What is required: Can you replace "folder" with "directory" in everything from the line containing "Image resolution: width=435" down to the end of the items, with nothing else changed and the pictures left out?

----

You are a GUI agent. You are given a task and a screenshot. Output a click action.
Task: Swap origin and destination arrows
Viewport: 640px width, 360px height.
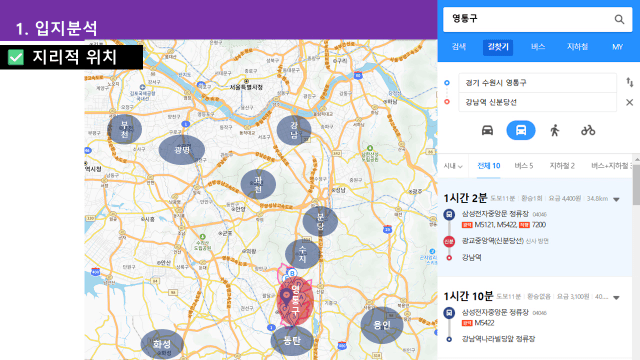(630, 82)
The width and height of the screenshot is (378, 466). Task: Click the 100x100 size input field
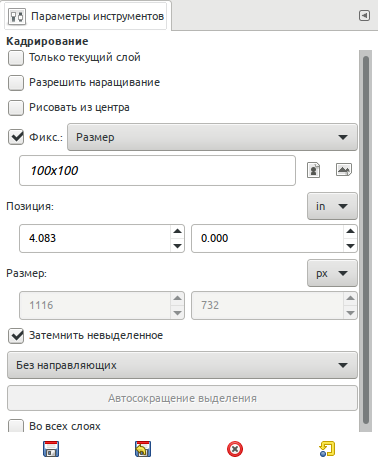point(157,170)
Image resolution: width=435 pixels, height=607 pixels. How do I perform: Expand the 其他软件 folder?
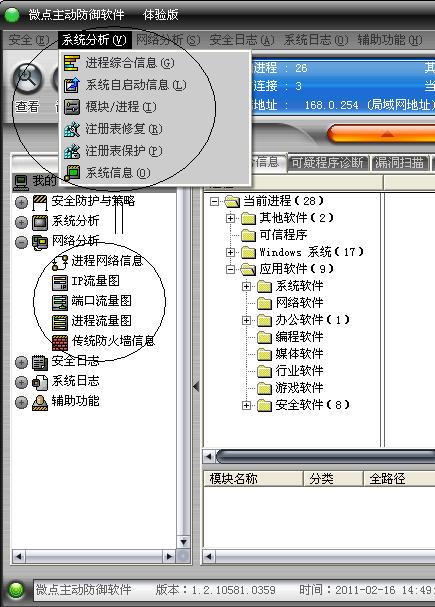pos(230,218)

----

Complete response:
Image resolution: width=435 pixels, height=607 pixels. How do I perform: Expand the 其他软件 directory?
pos(230,218)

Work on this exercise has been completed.